>>>>>

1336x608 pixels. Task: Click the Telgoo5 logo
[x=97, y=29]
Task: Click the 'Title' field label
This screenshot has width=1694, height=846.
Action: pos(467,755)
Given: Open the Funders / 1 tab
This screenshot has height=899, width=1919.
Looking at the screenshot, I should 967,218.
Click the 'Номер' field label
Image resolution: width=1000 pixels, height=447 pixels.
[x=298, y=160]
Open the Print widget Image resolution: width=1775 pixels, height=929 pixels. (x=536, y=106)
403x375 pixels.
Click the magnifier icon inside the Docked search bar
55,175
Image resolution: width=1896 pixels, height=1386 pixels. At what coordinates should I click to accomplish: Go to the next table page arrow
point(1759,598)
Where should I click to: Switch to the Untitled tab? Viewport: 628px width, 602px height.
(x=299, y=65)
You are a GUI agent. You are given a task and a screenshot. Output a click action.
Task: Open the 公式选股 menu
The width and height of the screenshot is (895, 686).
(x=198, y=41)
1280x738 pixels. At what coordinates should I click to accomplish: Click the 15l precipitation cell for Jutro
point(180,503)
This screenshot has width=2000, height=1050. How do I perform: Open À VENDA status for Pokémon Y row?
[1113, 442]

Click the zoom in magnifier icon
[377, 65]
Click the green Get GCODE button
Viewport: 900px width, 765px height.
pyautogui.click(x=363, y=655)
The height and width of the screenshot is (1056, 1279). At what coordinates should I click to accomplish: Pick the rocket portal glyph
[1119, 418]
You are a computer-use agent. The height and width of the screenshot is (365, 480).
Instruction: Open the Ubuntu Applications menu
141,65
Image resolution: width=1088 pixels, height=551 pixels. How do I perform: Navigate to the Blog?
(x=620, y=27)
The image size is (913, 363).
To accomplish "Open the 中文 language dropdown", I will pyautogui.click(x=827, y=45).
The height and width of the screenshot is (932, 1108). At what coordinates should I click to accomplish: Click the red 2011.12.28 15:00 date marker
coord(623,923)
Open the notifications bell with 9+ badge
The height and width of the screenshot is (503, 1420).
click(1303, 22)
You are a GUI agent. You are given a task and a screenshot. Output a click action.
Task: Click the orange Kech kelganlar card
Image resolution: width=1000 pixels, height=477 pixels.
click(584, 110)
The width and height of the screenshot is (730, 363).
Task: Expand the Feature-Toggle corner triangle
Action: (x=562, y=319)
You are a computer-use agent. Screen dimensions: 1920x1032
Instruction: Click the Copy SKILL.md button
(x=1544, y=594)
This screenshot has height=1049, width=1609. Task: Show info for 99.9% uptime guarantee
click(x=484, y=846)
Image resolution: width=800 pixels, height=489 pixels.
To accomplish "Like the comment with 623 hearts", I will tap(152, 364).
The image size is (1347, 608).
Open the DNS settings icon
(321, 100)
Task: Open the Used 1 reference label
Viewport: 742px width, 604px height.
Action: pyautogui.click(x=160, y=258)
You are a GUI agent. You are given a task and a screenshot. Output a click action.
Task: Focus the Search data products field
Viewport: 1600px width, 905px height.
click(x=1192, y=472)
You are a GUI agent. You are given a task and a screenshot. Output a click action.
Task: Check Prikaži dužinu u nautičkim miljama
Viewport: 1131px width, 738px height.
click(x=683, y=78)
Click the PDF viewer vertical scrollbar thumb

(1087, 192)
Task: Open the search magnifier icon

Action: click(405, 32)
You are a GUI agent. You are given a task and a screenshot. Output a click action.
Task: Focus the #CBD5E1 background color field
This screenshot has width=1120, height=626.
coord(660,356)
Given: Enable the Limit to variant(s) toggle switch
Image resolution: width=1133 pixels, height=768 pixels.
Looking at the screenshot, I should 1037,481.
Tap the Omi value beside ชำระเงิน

<<<<<

* **WORK REQUIRED**: Which lines in the records above contain the string "will"? Copy them.

* **OUTPUT BELOW**:
To accomplish "Open the 中文 language dropdown", I will pyautogui.click(x=827, y=45).
To accomplish "Like the comment with 623 hearts", I will tap(152, 364).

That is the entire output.